Worst case, you end up stepping through the hatch as the polycarbonate distorts enough to pop through the hatch...


----------



## poopdeckpappy (Jul 25, 2006)

Go lexan and look for MR-10, best in strength, best in scratch resistants and greater UV protection



> Lexan* MR10 sheets improved Margard® II coating resists abrasion and defies graffiti to ensure a "like-new" appearance for many years to come. The next generation of UV absorbers, Margard® coating now incorporates enhanced UV absorbers to protect the sheet from the debilitating effects of sunlight. As a result, Lexan* MR10 is accompanied by extended warranties that are your assurance of long term product performance; 10 yr. prorated replacement warranty against breakage, yellowing, abrasion, loss of light transmission and coating delamination.^ 15 year warranty against yellowing and light transmission for qualified dual glazed systems.** Virtually unbreakable.


PS; it's not as cheap as acrylic


----------



## hellosailor (Apr 11, 2006)

weephee-
Regardless of the choice (acrylic or polycarbonate) you should be aware that there are MANY grades of each. The stuff you find in the corner plastic store is "ornamental" grade designed for napkin holders and the the like.
The more expensive grades offer increasing scratch resistance (dried salt crystals are an excellent abrasive), increasing UV resistance, increasing chemical resistance (any petrochemical including most common cleaners will attack plastics) and increased strength.
If what you've got is good enough to keep you happy, by all means use it. Bear in mind that if you glue it into place and it is "ornamental" grade...in three or four years you may have a hard job chewing it out to replace it.
A lot of your options depend on whether you have a local supplier, versus a mail-order one, and what you can get from them since they are all sold in 4'x 8' sheets so if what you want isn't in stock, it can be hard to buy less than a whole sheet.


----------



## weephee (Oct 25, 2008)

Ok, so if I understand this properly my hatch came with Lexan and because it is not as structurally strong as acrylic, they needed and used support bars in the lid to carry the weight of people standing on the hatch. I should go with acyrlic because it is stronger and more uv protected and I should get a good quality acrylic which would not likely be obtained from a local supplier. I only want to do this once so I need the proper material. Can anyone recommend a supplier. Thanks


----------



## sailingdog (Mar 19, 2006)

No. The reason for the bars has to do with Polycarbonate's tendency to foreshorten or flex under a heavy impact. If the hatch is large enough, and the polycarbonate is hit hard enough, it could flex enough to either break the seal-which is very likely-or pop through the hatch-which is less likely. Polycarbonate is stronger than acrylic in the same thickness...

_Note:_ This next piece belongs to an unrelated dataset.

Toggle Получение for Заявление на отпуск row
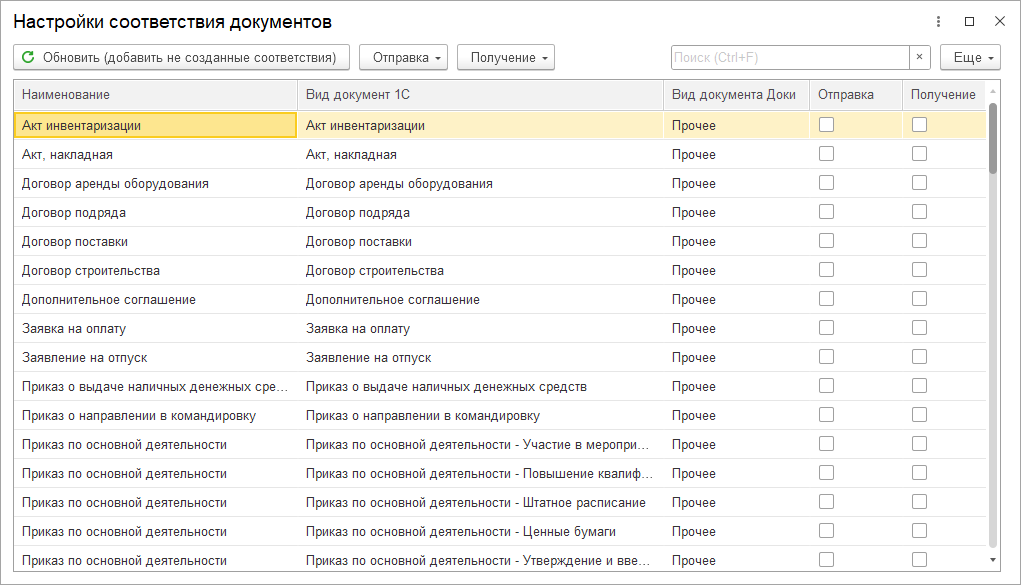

As for vendors, contact Select Plastics in CT.



weephee said:


> Ok, so if I understand this properly my hatch came with Lexan and because it is not as structurally strong as acrylic, they needed and used support bars in the lid to carry the weight of people standing on the hatch. I should go with acyrlic because it is stronger and more uv protected and I should get a good quality acrylic which would not likely be obtained from a local supplier. I only want to do this once so I need the proper material. Can anyone recommend a supplier. Thanks


----------



## Maine Sail (Jan 6, 2003)

weephee said:


> Ok, so if I understand this properly my hatch came with Lexan and because it is not as structurally strong as acrylic, they needed and used support bars in the lid to carry the weight of people standing on the hatch. I should go with acyrlic because it is stronger and more uv protected and I should get a good quality acrylic which would not likely be obtained from a local supplier. I only want to do this once so I need the proper material. Can anyone recommend a supplier. Thanks


Yes you can use Lexan, Makrolon or any other polycarbonate but only because your hatch was originally designed for it. If you had a hatch with no support bars you would be very un-wise to use a polycarbonate as it can be flat out out dangerous to do so.

Polycarbonate is a lot more shatter resistant to point impacts than acrylic but also far more flexible than cast acrylic. This flexibly is where the problem lies. Green water does not pose a point load impact but rather a broad load. Polycarb/Lexan, when doused with green water, can flex and break the seal/bond of the hatch to the frame where cast acrylic is far less likely to do so because it is stiffer.

Strenght is measured in many ways, polycarb is shatter resistant but flexible, cast acrylic is more shatter prone but stiffer. It is for this reason that upwards of 95+% of hatch makers use cast acrylic and not Lexan. Hatches are less likely to encounter a bullet than green water.

Despite the claims of MR10 and Makrolon it does not last nearly as long and is still not anywhere near as scratch resistant as a product like Acrylite GP cast acrylic.

You should really read Tony Dandrea's blog at Select Plastics. He is the industry guru and the Nigel Calder of marine plastics..

In your situation you could use either product and either wil suffice because you have support bars. Cast acrylic will last longer.

Select Plastics can also install a new lens for you and do it right..


----------